Impact of ectopic expression of VIRO-2 in the viro-2(vir10) mutant on Orsay virus replication and GFP expression. (A) Neighbor-joining phylogenetic tree of VIRO-2 orthologs from human and multiple model organisms. The bar indicates the amino acid substitution rate (0.1 amino acid substitution per position). (B) Schematic representation of protein domain organization for C. elegans VIRO-2 and human N-WASP. (C) GFP expression after ectopic VIRO-2 expression in Viro-2. BF, bright-field microscopy. Bars, 200 μm. (D) Real-time qRT-PCR of Orsay virus-infected viro-2(vir10) mutant that overexpressed VIRO-2. **, P < 0.01.

FIG 6

Impact of sid-3 and viro-2 on Orsay virus RNA1 transgene-initiated replication. (A) Imaging of heat-induced strains carrying either wild-type or mutant Orsay virus RNA1 in the jyIs8;rde-1 background. BF, bright-field microscopy. Bars, 200 μm. (B) Imaging of heat-induced strains carrying either wild-type or mutant Orsay virus RNA1 in the sid-3(vir9) background. Bars, 200 μm. (C) Quantification of Orsay RNA1 replication from heat-induced transgenic C. elegans. To control for possible variability in the copy number of the extrachromosomal arrays, two independent lines for each plasmid construct were tested. NS, not significant (P > 0.05).

FIG 7

SID-3 and VIRO-2 colocalize in transgenic strains. (A and B) Confocal microscopy of a representative animal of the rde-1(ne219) strain (sid-3::YFP and viro-2::mCherry fusion proteins driven by the universal sur-5 gene promoter) 48 h after Orsay virus infection. BF, bright-field microscopy.
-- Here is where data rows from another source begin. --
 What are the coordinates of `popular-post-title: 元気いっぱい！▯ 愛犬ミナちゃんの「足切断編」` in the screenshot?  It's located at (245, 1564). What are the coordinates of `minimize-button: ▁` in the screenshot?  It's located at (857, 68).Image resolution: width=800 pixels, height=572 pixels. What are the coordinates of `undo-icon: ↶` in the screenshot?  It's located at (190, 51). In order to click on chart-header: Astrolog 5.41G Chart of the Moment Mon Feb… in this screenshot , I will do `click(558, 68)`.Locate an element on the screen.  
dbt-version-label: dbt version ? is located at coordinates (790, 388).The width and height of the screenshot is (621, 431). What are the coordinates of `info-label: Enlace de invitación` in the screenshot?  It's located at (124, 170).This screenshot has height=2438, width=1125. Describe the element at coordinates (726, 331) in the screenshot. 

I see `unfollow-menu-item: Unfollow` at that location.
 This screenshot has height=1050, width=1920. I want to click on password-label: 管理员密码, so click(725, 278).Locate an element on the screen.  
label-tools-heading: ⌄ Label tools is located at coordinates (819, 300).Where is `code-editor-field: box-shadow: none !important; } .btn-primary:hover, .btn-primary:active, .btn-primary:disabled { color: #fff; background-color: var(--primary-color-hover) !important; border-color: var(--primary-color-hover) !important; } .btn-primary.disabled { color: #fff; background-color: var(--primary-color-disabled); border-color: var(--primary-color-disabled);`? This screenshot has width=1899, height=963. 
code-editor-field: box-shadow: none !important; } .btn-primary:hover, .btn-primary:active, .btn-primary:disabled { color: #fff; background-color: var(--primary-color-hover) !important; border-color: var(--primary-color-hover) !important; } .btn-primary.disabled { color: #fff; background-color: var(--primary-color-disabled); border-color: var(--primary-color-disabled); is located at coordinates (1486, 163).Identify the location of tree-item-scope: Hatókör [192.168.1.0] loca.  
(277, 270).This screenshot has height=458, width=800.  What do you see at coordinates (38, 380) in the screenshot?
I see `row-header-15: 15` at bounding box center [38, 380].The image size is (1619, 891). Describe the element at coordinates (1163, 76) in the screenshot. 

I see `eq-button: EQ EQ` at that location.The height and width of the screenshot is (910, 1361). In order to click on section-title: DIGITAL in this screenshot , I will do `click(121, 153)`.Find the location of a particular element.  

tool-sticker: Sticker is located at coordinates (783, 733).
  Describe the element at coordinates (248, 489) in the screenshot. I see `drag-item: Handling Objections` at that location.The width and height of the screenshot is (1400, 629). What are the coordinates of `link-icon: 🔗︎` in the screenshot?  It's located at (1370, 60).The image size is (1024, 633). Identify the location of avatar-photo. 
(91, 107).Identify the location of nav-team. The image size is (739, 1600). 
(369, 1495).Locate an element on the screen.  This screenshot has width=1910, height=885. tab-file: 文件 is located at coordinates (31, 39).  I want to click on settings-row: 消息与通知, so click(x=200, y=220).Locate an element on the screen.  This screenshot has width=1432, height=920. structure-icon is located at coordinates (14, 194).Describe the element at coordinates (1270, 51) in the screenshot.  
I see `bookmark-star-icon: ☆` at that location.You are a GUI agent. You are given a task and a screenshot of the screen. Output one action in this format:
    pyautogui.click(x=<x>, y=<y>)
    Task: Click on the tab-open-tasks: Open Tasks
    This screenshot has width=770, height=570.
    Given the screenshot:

Bars, 10 μm. The zoomed-in area shown in the micrograph in panel B is indicated by the magenta box in panel A. The graph in panel B shows fluorescence intensity (in AU [arbitrary unit]) on the y axis and distance (in nm) on the x axis. The graph shows fluorescence intensity profiling of the position marked by the magenta arrow. The intestinal apical side is indicated in the graph by a black bar.

FIG 8

RNAi knockdown of candidate genes. Real-time qRT-PCR of Orsay virus RNA levels after feeding RNAi knockdown of individual genes. *, P < 0.05; NS, not significant (P > 0.05).